Photo of firefighters conducting a prescribed fire behind the Big Muddy National Fish and Wildlife Refuge's Headquarters building on the Overton Bottoms North unit of the refuge.

For the benefit of plants and wildlife, refuge staff utilize a variety of habitat management techniques - such as the prescribed fire pictured above - to maintain, recover or enhance plant and wildlife. Refuge staff carefully consider which techniques to apply, and employ them to varying degrees depending upon each unique situation.

  • River Restoration Projects

    BM Chute

    The Refuge works with the U.S. Army Corps of Engineers on the development of side channels and other shallow water habitat to support native fish and wildlife. Refuge staff work with engineers to design methods of construction of aquatic habitats as well as alterations of navigational structures within rivers so that the river system will create similar habitat within refuge boundaries.

  • Invasive Plant Removal

    Photo of invasive plant removal on the Big Muddy National Fish and Wildlife Refuge.

    Refuge staff regularly work on removing non-native invasive plant species. Beneficial native plants are then planted to shade out or out-compete non-native plant invasions with the aim of restoring native habitat. When necessary, refuge staff apply herbicide to control non-native species using environmentally safe application procedures.

  • Bird Monitoring

    Meadolark on Overton Bottoms South By Ashley Riedel USFWS

    Refuge staff regularly conduct migratory waterfowl, prairie and forest bird surveys to assess status, trends, and changes in populations and habitat use. This information is vital for planning and resource management to conserve birds and their native habitats.

  • Pollinator Monitoring

    Photo of a Mason bee (Megachilidae, Osmia sp.) collected during a bee survey on the Big Muddy National Fish and Wildlife Refuge in 2009 by Ashley Riedel/USFWS.

    Refuge biologists monitor pollinators on the refuge. Because little is known about these beneficial insects and their critical role in the floodplain environment of the refuge, staff capture and identify them and monitor the type of habitat and plants they utilize in the hopes they may provide some of the first clues in climate change alterations to the environment.

  • Trapping

    Photo of a white USFWS Trapping Area sign, which reads "Trapping Area for wildlife conservation and management. See refuge website for more details.", taken at the Big Muddy NFWR Headquarters building kiosk on the Overton Bottoms North Unit by Ashley Riedel/USFWS.

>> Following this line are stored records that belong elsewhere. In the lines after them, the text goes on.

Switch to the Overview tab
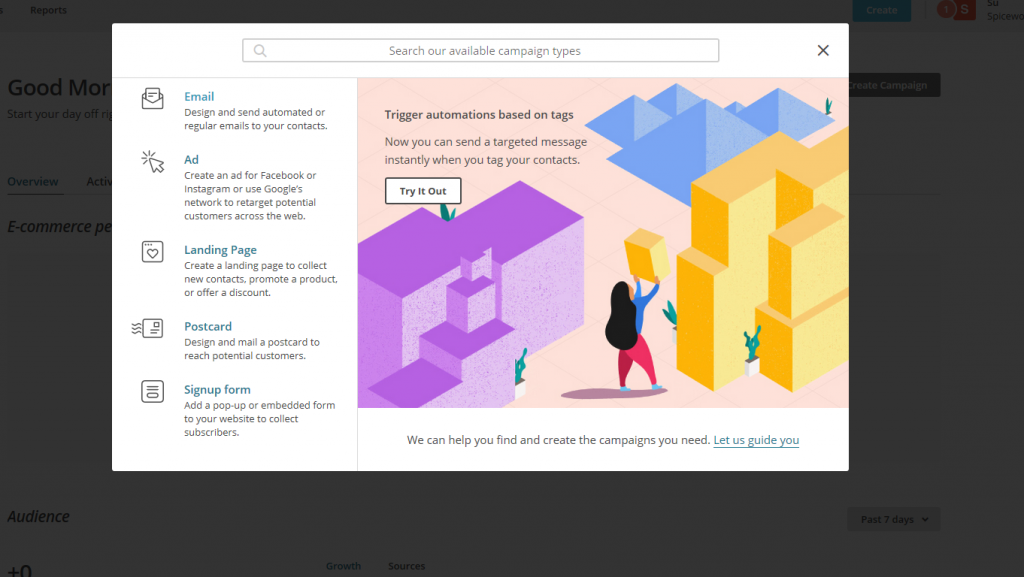Viewport: 1024px width, 577px height. (x=33, y=182)
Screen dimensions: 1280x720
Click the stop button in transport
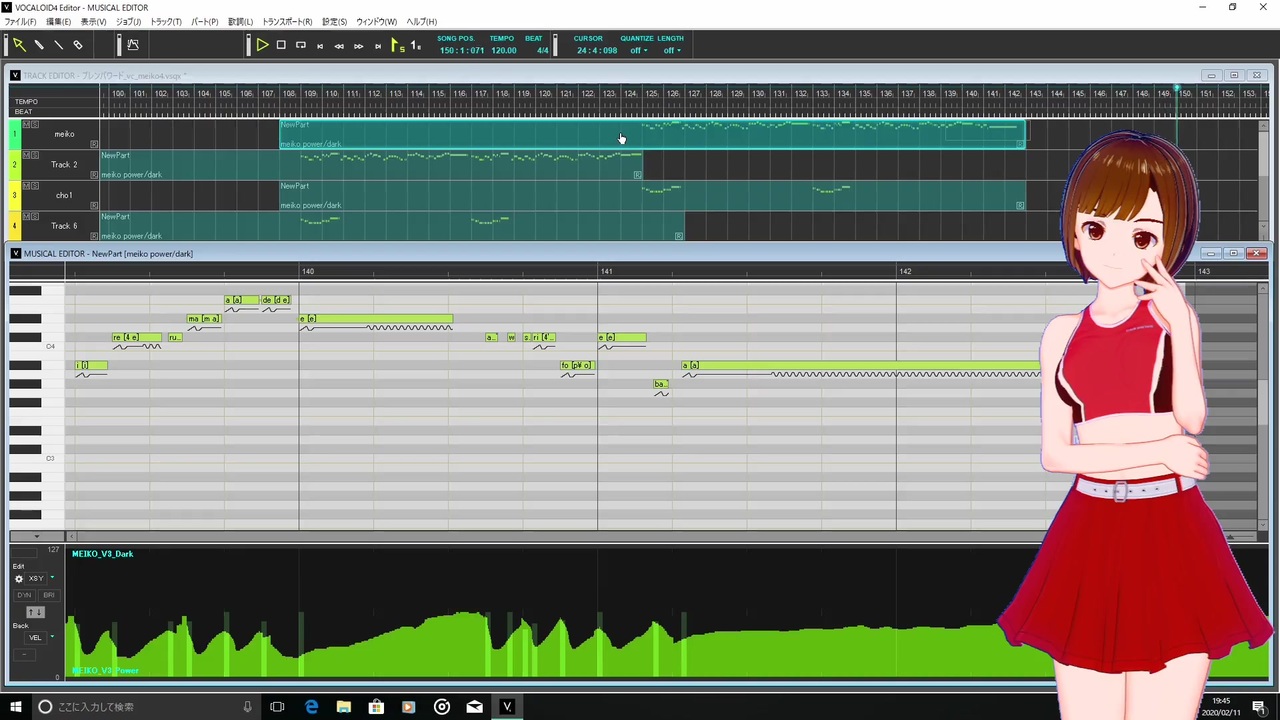[281, 45]
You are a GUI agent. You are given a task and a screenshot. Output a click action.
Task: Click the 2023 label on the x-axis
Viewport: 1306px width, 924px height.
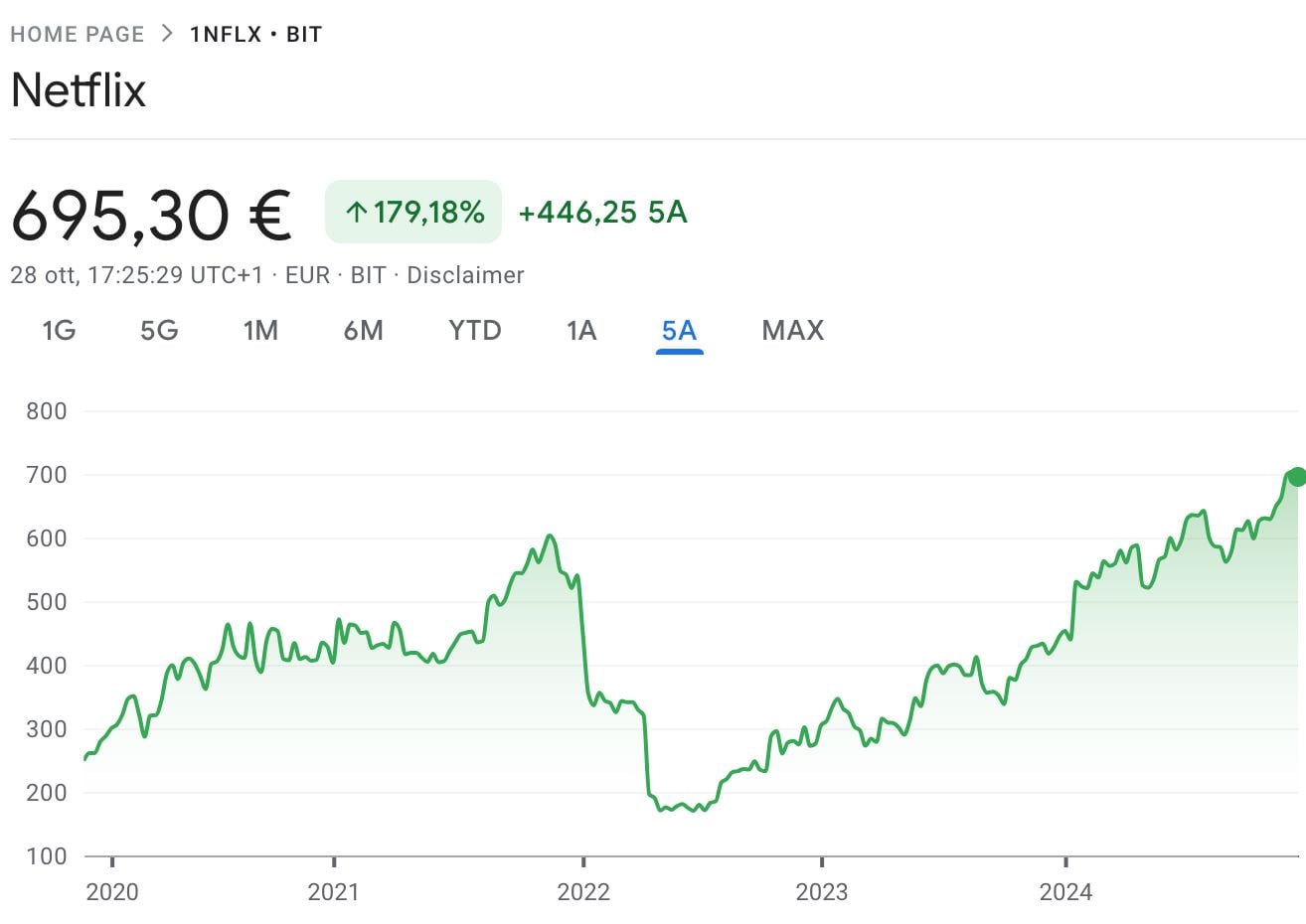(822, 891)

    Trapping is a wildlife management tool used on some national wildlife refuges to protect endangered and threatened species or migratory birds, or to control wildlife populations of concern. While the U.S. Fish and Wildlife Service views trapping as a legitimate recreational and economic activity when practiced responsibly during times of surpluses of some fur-bearing mammals, Big Muddy National Fish and Wildlife Refuge (NFWR) only utilizes trapping as a wildlife management tool; therefore, trapping is prohibited by the public on all Big Muddy NFWR units.